Выхода из тупика не было.

10 января 1951 года секретариат Союза писателей заслушал вопрос «О книге Борщаговского „Русский флаг“» и постановил: «принять к сведению сообщение издательства „Советский писатель“ т.(Чагина) о том, что редсовет, согласно поручению секретариата, рассмотрел книгу Борщаговского „Русский флаг“ и согласиться с решением издательства „Советский писатель“ о включении ее в план редакционной работы 1951 года».

К 30 апреля 1951 года роман был отредактирован А. Семеновым, перепечатан и подписан в набор. Книгу добротно оформил известный график Сергей Михайлович Пожарский, рукопись ушла от меня.

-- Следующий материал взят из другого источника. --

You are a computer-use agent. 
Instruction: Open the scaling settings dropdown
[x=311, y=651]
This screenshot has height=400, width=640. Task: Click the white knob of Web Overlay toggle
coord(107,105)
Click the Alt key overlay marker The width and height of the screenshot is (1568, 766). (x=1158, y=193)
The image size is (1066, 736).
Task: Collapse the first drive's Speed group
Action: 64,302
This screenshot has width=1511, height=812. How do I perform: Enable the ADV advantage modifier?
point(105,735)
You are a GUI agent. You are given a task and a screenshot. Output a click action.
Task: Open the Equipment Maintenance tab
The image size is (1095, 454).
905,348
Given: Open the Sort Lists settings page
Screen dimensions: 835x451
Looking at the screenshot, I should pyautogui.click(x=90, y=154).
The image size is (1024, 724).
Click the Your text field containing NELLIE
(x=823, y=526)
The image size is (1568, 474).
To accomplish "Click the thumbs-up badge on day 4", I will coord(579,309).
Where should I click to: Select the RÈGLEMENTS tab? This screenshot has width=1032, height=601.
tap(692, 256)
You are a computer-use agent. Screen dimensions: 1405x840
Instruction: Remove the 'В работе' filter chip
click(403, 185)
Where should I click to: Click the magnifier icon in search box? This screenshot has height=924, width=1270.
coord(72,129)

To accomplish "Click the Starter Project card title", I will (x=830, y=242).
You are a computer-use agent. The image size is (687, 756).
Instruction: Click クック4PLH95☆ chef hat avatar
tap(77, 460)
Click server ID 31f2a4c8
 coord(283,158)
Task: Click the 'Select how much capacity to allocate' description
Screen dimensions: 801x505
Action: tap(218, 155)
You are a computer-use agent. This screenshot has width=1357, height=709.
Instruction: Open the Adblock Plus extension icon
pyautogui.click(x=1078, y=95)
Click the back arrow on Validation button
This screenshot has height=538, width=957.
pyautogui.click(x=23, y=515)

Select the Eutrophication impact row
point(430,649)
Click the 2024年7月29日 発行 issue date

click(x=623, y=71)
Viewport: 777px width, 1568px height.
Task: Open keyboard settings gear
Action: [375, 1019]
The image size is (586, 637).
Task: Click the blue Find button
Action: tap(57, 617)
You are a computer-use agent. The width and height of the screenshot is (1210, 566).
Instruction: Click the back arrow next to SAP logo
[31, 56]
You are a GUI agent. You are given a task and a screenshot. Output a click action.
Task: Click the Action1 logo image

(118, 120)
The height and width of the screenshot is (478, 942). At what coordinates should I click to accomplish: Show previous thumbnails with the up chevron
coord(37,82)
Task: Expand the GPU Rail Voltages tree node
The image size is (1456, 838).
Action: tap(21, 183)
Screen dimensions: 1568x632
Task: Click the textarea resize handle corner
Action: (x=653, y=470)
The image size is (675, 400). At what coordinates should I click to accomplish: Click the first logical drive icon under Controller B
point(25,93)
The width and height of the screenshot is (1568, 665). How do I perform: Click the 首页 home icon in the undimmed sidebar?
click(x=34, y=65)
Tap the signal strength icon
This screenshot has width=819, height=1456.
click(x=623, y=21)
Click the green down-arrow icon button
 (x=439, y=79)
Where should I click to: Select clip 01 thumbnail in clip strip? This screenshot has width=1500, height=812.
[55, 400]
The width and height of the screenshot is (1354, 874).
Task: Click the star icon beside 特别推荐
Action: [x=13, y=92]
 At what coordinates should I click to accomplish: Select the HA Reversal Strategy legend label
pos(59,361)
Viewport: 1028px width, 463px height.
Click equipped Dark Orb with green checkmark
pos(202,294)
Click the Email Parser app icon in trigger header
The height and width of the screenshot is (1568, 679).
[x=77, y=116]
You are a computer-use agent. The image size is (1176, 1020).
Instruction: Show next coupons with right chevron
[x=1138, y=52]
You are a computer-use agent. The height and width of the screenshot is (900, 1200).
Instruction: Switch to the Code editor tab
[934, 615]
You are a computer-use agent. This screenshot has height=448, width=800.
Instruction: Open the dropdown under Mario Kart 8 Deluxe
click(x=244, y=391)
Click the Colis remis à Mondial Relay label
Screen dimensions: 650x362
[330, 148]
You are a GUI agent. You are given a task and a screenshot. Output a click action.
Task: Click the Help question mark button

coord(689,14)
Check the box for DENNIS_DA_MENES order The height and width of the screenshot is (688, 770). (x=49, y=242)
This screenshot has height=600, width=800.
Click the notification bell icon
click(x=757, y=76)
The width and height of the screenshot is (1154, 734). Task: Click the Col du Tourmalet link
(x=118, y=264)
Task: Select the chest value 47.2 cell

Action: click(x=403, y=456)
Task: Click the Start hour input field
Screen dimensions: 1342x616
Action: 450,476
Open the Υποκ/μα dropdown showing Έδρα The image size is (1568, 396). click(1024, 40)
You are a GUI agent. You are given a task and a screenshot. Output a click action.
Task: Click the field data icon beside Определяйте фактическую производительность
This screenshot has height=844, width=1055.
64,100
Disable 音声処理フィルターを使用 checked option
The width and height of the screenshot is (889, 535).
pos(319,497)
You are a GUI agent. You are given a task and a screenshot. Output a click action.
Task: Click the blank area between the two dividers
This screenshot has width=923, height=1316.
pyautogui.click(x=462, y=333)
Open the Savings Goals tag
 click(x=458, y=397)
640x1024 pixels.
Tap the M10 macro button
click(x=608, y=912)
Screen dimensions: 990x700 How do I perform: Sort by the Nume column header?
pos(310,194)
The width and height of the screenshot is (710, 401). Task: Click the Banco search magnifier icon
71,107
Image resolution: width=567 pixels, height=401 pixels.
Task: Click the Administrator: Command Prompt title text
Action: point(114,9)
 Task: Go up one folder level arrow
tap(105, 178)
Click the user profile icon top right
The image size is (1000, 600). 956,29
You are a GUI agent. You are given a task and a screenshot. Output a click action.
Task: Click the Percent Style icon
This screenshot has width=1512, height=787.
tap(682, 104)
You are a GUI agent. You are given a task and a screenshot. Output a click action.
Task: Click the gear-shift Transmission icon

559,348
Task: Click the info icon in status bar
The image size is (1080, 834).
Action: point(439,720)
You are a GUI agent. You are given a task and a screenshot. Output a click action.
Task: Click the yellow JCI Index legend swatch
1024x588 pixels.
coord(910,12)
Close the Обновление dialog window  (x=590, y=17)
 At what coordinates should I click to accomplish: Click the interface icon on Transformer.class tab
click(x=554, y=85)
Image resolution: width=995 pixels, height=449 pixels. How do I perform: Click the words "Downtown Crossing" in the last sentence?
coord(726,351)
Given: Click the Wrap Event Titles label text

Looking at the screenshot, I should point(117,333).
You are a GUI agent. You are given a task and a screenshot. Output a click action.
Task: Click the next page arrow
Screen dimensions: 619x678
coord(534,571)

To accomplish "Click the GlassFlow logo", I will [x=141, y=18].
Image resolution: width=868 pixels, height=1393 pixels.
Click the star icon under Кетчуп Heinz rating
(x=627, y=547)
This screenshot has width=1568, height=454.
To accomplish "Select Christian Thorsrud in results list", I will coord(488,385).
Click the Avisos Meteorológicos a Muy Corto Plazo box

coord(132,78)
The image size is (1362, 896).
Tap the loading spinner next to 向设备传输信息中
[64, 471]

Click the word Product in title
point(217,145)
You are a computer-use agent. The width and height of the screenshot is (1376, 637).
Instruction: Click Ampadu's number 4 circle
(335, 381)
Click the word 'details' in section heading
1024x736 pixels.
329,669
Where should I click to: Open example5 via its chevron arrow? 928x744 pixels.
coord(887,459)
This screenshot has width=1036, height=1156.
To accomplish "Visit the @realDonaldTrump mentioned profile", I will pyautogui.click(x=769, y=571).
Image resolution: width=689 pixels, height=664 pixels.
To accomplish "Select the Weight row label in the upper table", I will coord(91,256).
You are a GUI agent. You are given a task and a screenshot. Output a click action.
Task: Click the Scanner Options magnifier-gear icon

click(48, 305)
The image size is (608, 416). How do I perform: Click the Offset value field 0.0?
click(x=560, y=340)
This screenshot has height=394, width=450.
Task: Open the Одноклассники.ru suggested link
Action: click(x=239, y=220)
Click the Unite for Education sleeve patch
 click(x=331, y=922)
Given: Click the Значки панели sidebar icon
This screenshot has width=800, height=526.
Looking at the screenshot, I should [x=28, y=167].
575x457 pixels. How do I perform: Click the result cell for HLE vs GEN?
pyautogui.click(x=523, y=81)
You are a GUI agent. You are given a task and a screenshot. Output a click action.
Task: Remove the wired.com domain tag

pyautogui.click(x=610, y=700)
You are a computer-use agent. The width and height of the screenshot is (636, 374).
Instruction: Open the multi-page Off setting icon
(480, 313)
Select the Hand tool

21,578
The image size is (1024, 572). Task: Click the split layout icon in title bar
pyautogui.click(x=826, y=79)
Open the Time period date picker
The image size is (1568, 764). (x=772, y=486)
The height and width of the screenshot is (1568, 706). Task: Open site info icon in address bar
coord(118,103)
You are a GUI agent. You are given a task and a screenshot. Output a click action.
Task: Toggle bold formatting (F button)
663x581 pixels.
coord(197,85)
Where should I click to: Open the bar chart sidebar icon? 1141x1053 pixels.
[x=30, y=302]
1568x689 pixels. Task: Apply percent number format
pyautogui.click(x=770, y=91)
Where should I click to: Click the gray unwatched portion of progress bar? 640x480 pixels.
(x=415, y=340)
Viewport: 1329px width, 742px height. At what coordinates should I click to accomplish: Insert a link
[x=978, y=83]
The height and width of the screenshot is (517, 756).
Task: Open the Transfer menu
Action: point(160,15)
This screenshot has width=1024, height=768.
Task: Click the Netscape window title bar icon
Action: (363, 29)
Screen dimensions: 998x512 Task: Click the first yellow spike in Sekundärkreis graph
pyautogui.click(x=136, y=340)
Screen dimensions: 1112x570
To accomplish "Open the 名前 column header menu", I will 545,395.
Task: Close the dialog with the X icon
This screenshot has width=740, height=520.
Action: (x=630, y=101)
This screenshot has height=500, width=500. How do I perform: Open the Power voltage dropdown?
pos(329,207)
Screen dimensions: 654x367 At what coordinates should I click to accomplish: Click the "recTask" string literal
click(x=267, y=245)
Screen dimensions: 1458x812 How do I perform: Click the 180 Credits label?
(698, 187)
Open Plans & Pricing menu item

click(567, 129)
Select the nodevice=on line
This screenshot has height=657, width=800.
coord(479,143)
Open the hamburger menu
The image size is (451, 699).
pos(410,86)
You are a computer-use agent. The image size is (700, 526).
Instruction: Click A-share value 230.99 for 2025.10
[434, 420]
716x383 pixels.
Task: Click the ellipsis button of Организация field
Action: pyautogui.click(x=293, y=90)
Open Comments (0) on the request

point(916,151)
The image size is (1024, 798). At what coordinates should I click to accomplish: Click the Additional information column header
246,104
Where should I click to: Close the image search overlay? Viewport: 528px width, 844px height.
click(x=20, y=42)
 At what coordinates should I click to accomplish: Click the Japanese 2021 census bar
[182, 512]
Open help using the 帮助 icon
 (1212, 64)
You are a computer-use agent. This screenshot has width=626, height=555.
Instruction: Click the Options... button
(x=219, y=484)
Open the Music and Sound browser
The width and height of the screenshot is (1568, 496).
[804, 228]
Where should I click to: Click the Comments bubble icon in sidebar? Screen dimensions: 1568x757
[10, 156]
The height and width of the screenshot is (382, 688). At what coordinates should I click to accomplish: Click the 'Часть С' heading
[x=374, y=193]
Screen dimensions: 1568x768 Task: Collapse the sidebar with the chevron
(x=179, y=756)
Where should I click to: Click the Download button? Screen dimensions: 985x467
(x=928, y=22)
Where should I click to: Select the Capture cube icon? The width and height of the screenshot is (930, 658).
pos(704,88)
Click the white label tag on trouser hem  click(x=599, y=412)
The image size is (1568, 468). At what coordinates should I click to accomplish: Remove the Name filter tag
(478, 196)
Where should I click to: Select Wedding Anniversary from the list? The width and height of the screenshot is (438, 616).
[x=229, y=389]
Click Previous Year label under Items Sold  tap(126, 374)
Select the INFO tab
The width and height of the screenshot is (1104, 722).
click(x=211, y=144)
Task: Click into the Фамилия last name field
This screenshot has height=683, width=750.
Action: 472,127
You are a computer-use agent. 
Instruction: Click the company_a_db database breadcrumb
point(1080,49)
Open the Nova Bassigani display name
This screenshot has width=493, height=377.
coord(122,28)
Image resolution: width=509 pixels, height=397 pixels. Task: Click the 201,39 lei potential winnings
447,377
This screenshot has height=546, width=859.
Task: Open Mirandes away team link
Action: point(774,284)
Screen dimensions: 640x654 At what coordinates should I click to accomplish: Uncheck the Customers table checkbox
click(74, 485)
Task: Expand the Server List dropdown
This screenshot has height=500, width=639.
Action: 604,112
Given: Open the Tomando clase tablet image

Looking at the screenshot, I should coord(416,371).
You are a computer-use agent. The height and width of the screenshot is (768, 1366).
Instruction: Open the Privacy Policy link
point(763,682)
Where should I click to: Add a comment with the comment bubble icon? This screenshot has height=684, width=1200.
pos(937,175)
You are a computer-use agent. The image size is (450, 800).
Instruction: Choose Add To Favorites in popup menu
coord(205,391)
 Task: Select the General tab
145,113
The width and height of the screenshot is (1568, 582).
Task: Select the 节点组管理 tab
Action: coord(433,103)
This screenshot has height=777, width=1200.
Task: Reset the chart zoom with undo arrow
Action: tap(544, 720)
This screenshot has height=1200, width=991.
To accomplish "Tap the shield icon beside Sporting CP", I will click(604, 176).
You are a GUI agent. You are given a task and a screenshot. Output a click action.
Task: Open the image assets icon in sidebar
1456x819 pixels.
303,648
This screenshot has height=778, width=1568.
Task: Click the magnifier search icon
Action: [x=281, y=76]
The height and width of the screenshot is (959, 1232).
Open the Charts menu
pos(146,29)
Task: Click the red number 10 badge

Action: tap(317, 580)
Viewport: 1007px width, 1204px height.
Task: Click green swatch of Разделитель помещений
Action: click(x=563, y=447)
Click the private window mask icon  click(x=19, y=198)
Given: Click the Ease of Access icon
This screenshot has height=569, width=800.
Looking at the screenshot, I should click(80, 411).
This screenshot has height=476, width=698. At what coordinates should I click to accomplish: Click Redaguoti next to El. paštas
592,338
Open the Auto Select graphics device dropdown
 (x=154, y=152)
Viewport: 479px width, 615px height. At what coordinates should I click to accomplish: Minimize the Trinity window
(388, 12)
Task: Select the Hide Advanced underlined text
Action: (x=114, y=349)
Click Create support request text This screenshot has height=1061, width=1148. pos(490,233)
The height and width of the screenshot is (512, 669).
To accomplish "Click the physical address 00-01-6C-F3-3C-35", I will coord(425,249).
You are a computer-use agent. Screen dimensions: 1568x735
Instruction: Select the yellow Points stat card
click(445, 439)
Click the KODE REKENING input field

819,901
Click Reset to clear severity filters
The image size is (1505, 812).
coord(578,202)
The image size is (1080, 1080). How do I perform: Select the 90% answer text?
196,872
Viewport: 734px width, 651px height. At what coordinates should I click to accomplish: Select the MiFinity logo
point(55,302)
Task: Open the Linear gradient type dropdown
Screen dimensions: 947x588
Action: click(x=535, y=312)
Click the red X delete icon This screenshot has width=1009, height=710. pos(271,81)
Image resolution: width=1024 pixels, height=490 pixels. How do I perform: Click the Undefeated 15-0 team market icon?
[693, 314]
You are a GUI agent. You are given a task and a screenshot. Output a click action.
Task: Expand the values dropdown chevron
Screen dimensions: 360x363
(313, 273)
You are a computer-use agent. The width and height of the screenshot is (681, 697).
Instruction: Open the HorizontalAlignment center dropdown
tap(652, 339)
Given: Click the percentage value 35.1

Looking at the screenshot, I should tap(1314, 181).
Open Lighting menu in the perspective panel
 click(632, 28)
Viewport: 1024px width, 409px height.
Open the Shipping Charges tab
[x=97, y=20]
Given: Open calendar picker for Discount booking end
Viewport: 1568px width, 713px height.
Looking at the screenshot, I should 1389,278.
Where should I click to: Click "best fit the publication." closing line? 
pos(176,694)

Велико мое смущение перед читателями: с той поры прошло почти четыре десятилетия. Мой первый роман — книга начинающего, писанная «взахлеб», с вынужденной поспешностью, с яростным нетерпением. То, как прочли ее Тарле и Исаков, Симонов и Твардовский и многие другие, укрепило во мне веру в полезность книги. Всяческую ее «хромоту» я понимал и видел сам, но это уже было живое, мыслящее существо — не красавец, не богатырь, не мудрец, а славный и честный, прихрамывающий человек. Не убивать же его за хромоту!